Keynote Speaker


Prof. João Tiago Praça Nunes Mexia
Universidade Nova de Lisboa, Portugal

João Tiago Praça Nunes Mexia was born in Lisbon in June of 1939. The most part of his career was as Full Professor at the FCT/UNL-Faculty for Sciences and Technology of the New University of Lisbon. At that time he supervised the teaching of Statistics at FCT/UNL and directed the Research Center in Mathematics of the University (CMA-Center for Mathematics and its Applications) from 1999 to 2009. In 2009 he became Emeritus Professor. Until now he supervised 19 Ph.D. and co-supervised 12 Ph.D. His research is centered on Linear Statistical Inference, having almost 100 papers published in International Journals.

Prof. Alexandr Boichuk
National Academy of Sciences of Ukraine, Ukraine

Alexander Andreevych Boichuk is a Ukrainian mathematician, doctor of physical and mathematical sciences, professor, corresponding member of the National Academy of Sciences of Ukraine (since 2012), head of the laboratory boundary-value problems of differential equations of the Institute of Mathematics of the National Academy of Sciences of Ukraine, was awarded the State Prize of Ukraine in Science and Technology and Mitropolskiy Prize (2013). Professor A. Boichuk is an expert on the theory of the boundary value problems with the normally solvable operators in the linear part. For the first time defined the conditions for the solvability and spent the classification of the resonant cases a wide class of nonlinear boundary value problems for systems of ordinary differential and difference equations, delay equations, equations with impulsive and singularly perturbed equations for which the proposed use of the apparatus of generalized inverse operators. A. Boichuk is the author of over 110 scientific papers including three monographs. Under his guidance prepared 11 candidates of sciences.

Speech Title: "Boundary Value Problems of a Nonlinear Lyapunov Equation and Homoclinic Chaos"

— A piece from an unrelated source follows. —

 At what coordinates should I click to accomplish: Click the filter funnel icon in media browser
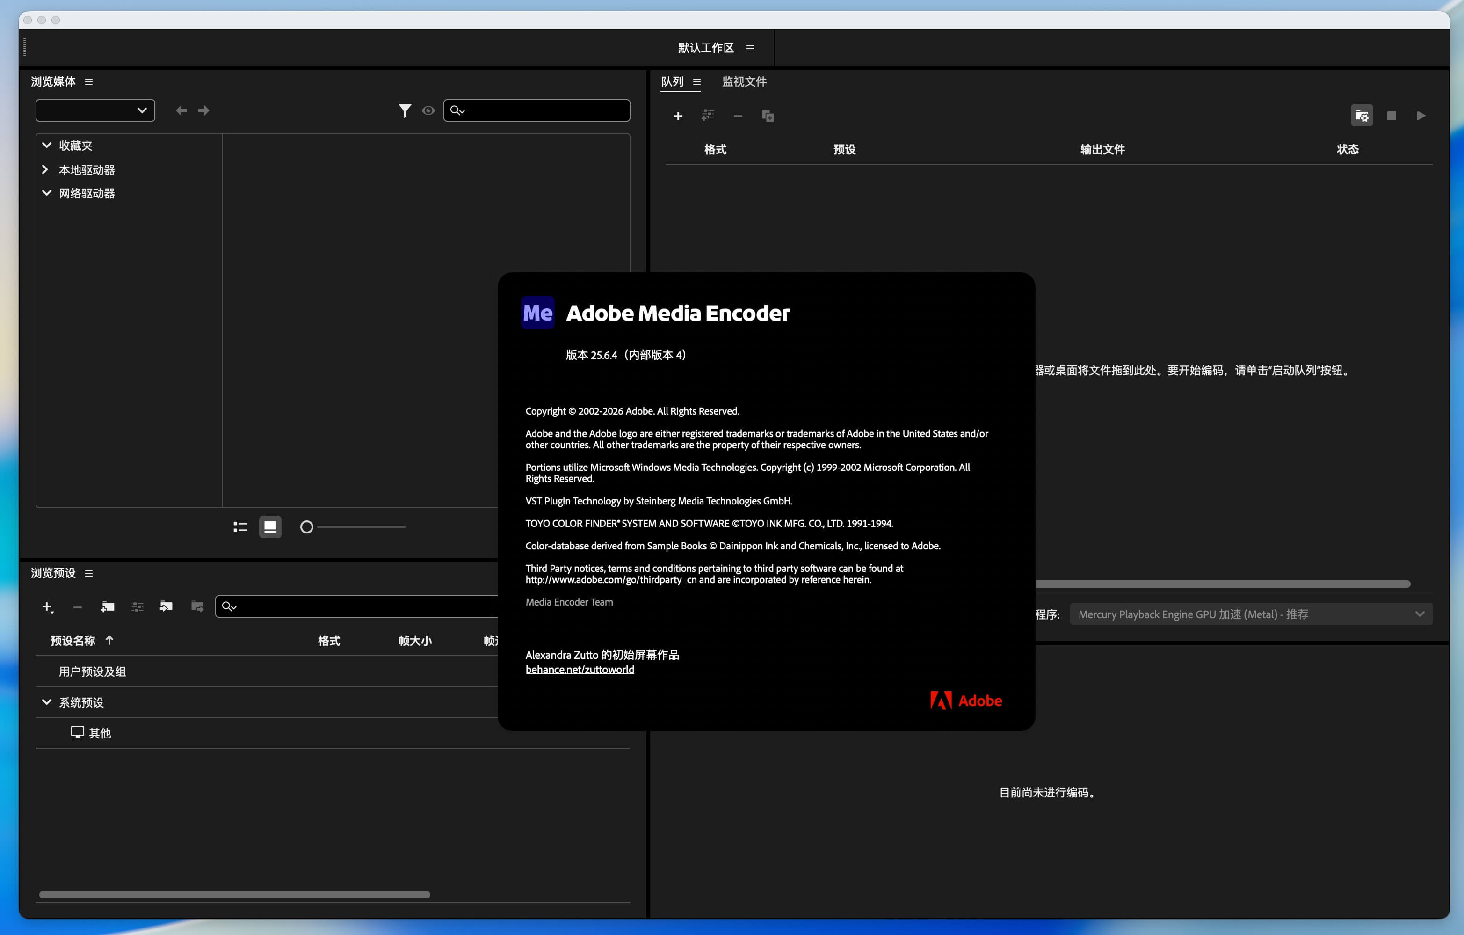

Abstract: The report is devoted to obtaining a necessary and sufficient conditions of the existence of bounded on the whole axis solutions of a nonlinear evolution boundary value problems under assumption that corresponding homogeneous equation admits an exponential dichotomy on the semi-axes. We illustrate obtaining results for the Lyapunov type equation. We seek bounded solution of the nonlinear boundary value problem which turns in one of bounded solutions of the generating linear boundary value problem for the Lyapunov equation. It is shown that with using of proposed in report so called equation for generating operators we can obtain conditions of homoclinic chaos. We find connections between the well-known Palmer theorem and Melnikov function.

Prof. Carlos A. Braumann
University of Évora, Portugal

Carlos A. Braumann is Emeritus Professor and member of the research centre CIMA at the University of Évora (UE), Portugal, where he has been Vice-Rector in 1987-94 and Rector in 2010-14. His publications are mostly on Stochastic Differential Equations and its applications in several areas (population dynamics, fisheries, animal growth, demography, finance). He got his Ph.D. in 1979 at the Stony Brook University and his habilitation in Stochastic Processes at the UE in 1988. He is an elected member of the International Statistical Institute since 1992, a former President of the European Society for Mathematical and Theoretical Biology (2009-12) and of the Portuguese Statistical Society (2006-09 and 2009-12), and a former member of the European Regional Committee of the Bernoulli Society (2008-12).

Speech Title: "Individual Growth Modelling with Stochastic Differential Equations"
Authors: Carlos A. Braumann, Patrícia A. Filipe, and Gonçalo Jacinto

Abstract: Common growth curves for the weight X(t) of an animal at age t can be described by a differential equation of the form dY(t)=β(α-Y(t))dt, where Y(t)=h(X(t)) and h is an appropriate strictly increasing continuously differentiable function, α=h(A) (A= maturity weight of the animal), and β>0 is a rate of approach to maturity. Adjustment to data was usually done through non-linear regression inappropriate methodology that ignores the growth dynamics and the influence of environmental fluctuations on it. Instead, we use instead stochastic differential equations (SDEs) models dY(t)=β(α-Y(t))dt+σdW(t), where W(t) is a standard Wiener process and σ is an intensity parameter of the fluctuations. We have previously studied estimation, prediction and optimization issues using cattle weight data from females of Mertolengo cattle breed. In the present work, we have adjusted and applied the methodologies to the weight data of males of Mertolengo cattle breed and Alentejana cattle breed. Since model parameters may vary from animal to animal and that variability can be partially explained by their genetic differences, we introduce the extension of the study to SDE mixed models. These mixed models incorporate the individual genetic values that are available at the databases of the producer associations.
Acknowledgements: The authors belong to the research centre Centro de Investigação em Matemática e Aplicações (CIMA), Universidade de Évora, supported by FCT (Fundação para a Ciência e a Tecnologia, Portugal, project UID/MAT/04674/2019).